And all these, I describe them as similar to ants slowly eating away at the body.
You don't realize it because the attacks are small and they're happening at different places and you don't realize the damage that it can do over time.
We're already seeing now how the politics in America and Canada have already changed to the point where people in the mainstream feel comfortable expressing support for terrorist groups for acts of terrorism against civilians.
Before they would use dog whistles and such.
Now they're quite open with it.
At some of these encampments and these rallies against Israel since the 7th of October, we've seen flags for Hamas.

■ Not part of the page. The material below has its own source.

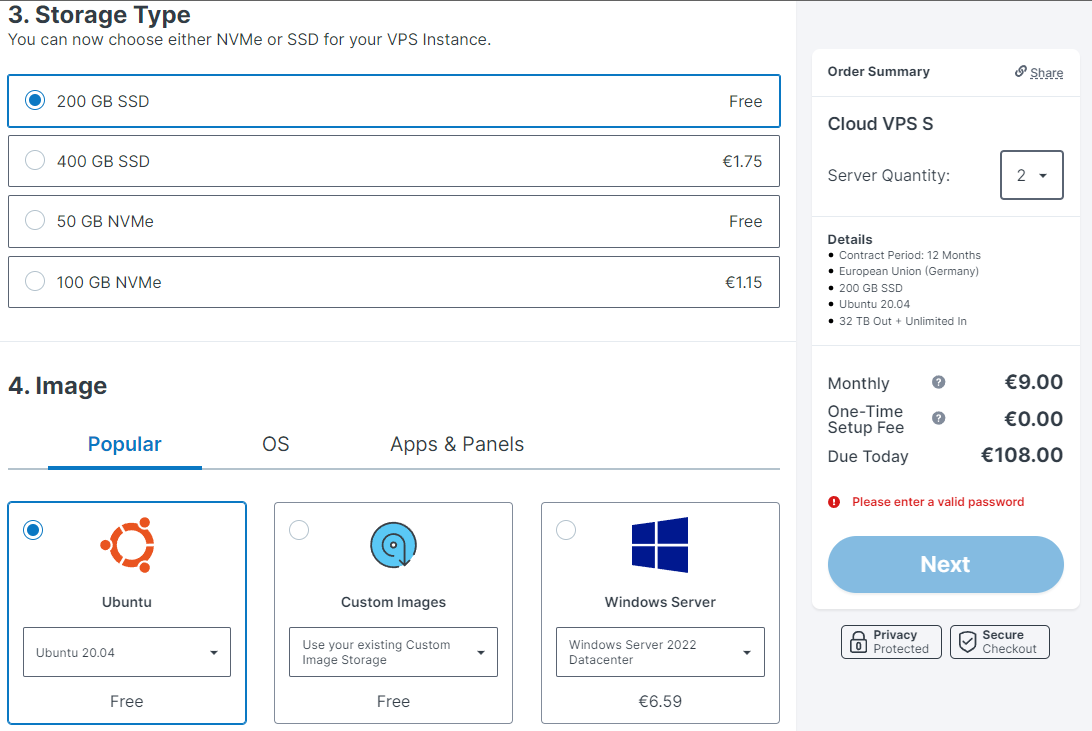Click the Custom Images disk icon
This screenshot has height=731, width=1092.
pos(393,545)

We've seen flags for Hezbollah.
We've seen those who praise various figures in Hamas.
So they're not even hiding it anymore and it's moving to the mainstream.

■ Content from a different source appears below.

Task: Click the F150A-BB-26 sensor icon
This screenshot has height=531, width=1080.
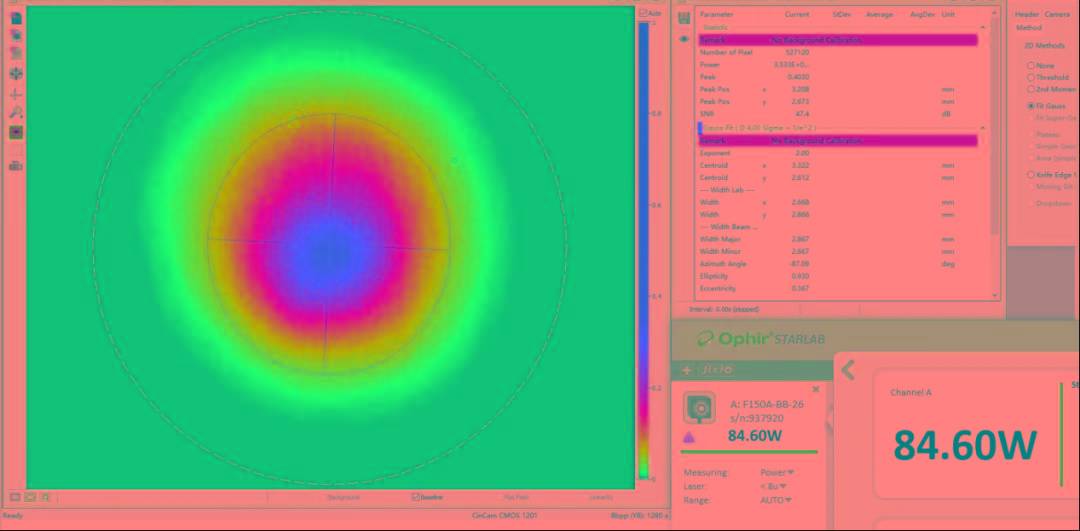Action: (698, 409)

And that's my, I think that's the most disturbing aspect of this is the effects long term and that our politicians are unfortunately unwilling and or unable to confront the reality of far-left extremism, Islamic extremism.
Flags in the Mainstream 00:00:39
I think you're right.
I think what you're saying is scary and I wish it weren't true, but I think it is true.
Andy, we're very grateful to you for spending so much time with us.
Stay safe.
I know that Antifa regards you as a priority target.
They physically attacked you before.
You've attacked back peacefully in the court of law.
So they regard you as enemy number one, which is why one of the reasons why your journalism is so valuable is that you have the courage behind it.
So thank you, my friend, and keep in touch.
Thank you.
All right, there you have it.
Andy No, the senior editor at Postmillennial and New York Times best-selling author of his book on this subject called Unmasked.